C:\Users\Joish>C:\Users\Joish\AppData\Local\Programs\Python\Python37-32\python.exe
Python 3.7.4 (tags/v3.7.4:e09359112e, Jul 8 2019, 19:29:22) [MSC v.1916 32 bit (Intel)] on win32
Type "help", "copyright", "credits" or "license" for more information.
>>> import kNN
>>> group,labels = kNN.createDataSet()
>>> group
array([[1. , 1.1],
[1. , 1. ],
[0. , 0. ],
[0. , 0.1]])
>>> labels
['A', 'A', 'B', 'B']
>>>
2.实施kNN算法
对未知类别属性的数据集中的每个点依次执行以下操作:
(1) 计算已知类别数据集中的点与当前点之间的距离;
(2) 按照距离递增次序排序;
(3) 选取与当前点距离最小的k个点;
(4) 确定前k个点所在类别的出现频率;
(5) 返回前k个点出现频率最高的类别作为当前点的预测分类。
from numpy import *
import operator
def createDataSet():
group = array([[1.0,1.1],[1.0,1.0],[0,0],[0,0.1]])
labels = ['A','A','B','B']
return group,labels
def classify0(inX, dataSet, labels, k):
dataSetSize = dataSet.shape[0]
diffMat = tile(inX, (dataSetSize,1)) - dataSet
sqDiffMat = diffMat**2
sqDistances = sqDiffMat.sum(axis=1)
distances = sqDistances**0.5
sortedDisIndicies = distances.argsort()
classCount={}
for i in range(k):
voteIlabel = labels[sortedDistIndicies[i]]

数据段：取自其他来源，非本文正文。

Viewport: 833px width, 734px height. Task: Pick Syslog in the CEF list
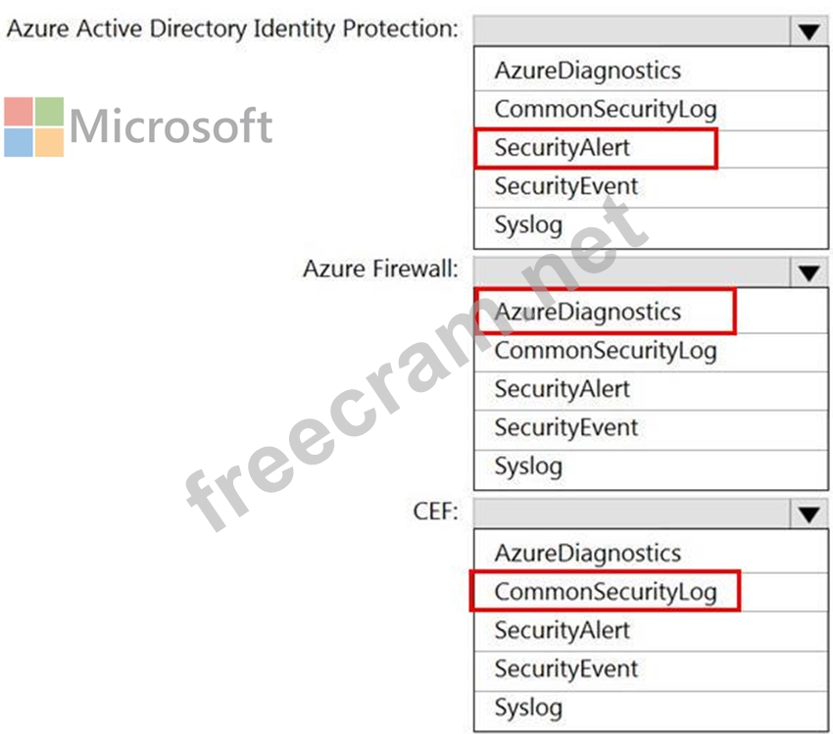(x=528, y=708)
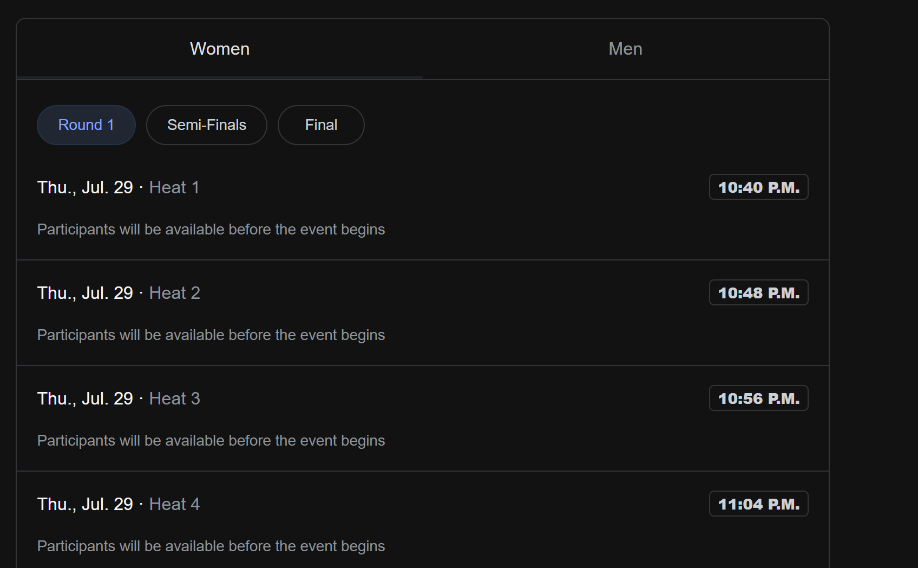Viewport: 918px width, 568px height.
Task: Select the Final round chip
Action: coord(321,125)
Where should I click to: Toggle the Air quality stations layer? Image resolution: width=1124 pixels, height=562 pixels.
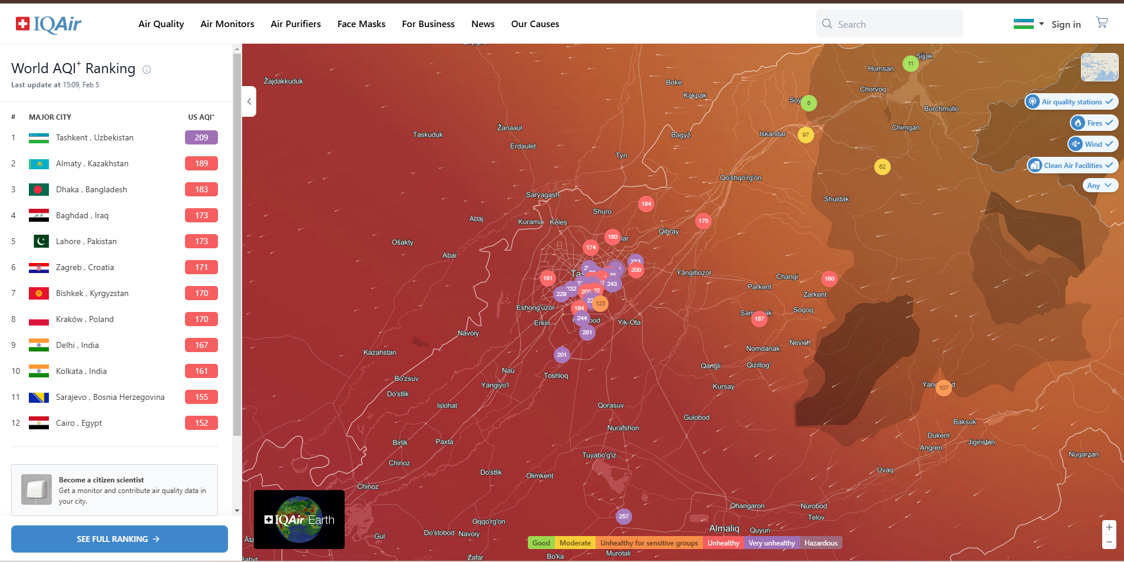click(1071, 102)
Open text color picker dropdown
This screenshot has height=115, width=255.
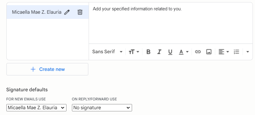184,52
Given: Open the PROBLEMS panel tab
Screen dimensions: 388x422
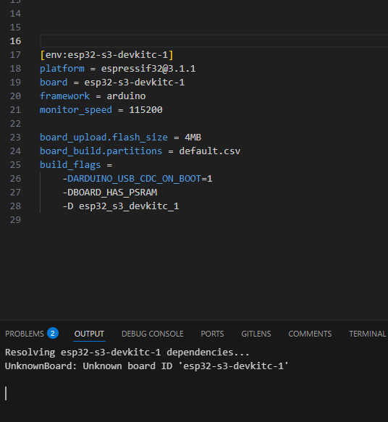Looking at the screenshot, I should tap(24, 334).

classCount[voteIlabel] = classCount.get(voteIlabel,0) + 1
sortedClassCount = sorted(classCount.items(),
key=operator.itemgetter(1), reverse=True)

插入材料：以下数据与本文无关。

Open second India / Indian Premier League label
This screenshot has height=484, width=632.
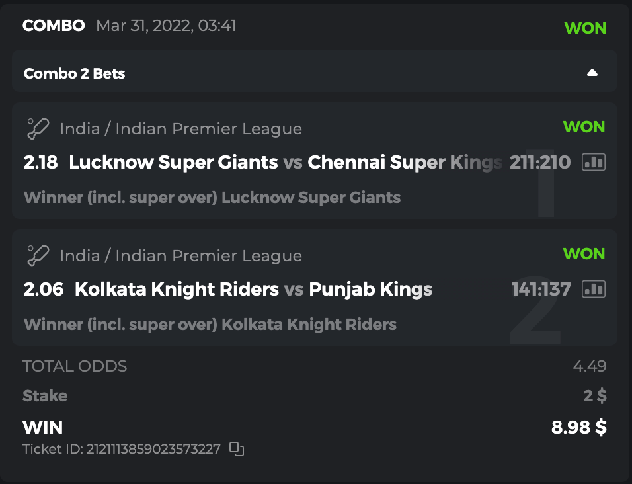(180, 255)
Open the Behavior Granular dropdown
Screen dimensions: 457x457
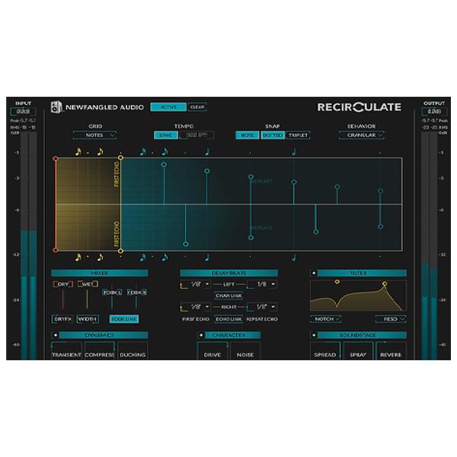coord(361,136)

return sortedClassCount[0][0]
tile()函数:
https://blog.csdn.net/qq_38669138/article/details/79085700
二.示例:使用k-近邻算法改进约会网站的配对效果
def file2matrix(filename):
fr = open(filename)
arrayOLines = fr.readlines()
numberOfLines = len(arrayOLines)
returnMat = zeros((numberOfLines, 3))
classLabelVector = []
index = 0
for line in arrayOLines:
line = line.strip()
listFromLine = line.split('\t')
returnMat[index, :] = listFromLine[0:3]
classLabelVector.append(basestring(listFromLine[-1]))
index += 1
return returnMat, classLabelVector
>>> reload kNN
>>> datingDataMat, datingLabels = kNN.file2matrix('datingTestSet2.txt')
>>> import matplotlib
>>> import matplotlib.pyplot as plt
>>> fig = plt.figure()
>>> ax = fig.add_subplot(111)
>>> from numpy import *
>>> ax.scatter(datingDataMat[:,1], datingDataMat[:,2], 15.0*array(datingLabels), 15.0*array(datingLabels))
>>> plt.show()
def autoNorm(dataSet):
minVals = dataSet.min(0)
maxVals = dataSet.max(0)
ranges = maxVals - minVals
normDataSet = np.zeros(np.shape(dataSet))
m = dataSet.shape[0]
normDataSet = dataSet - np.tile(minVals, (m, 1))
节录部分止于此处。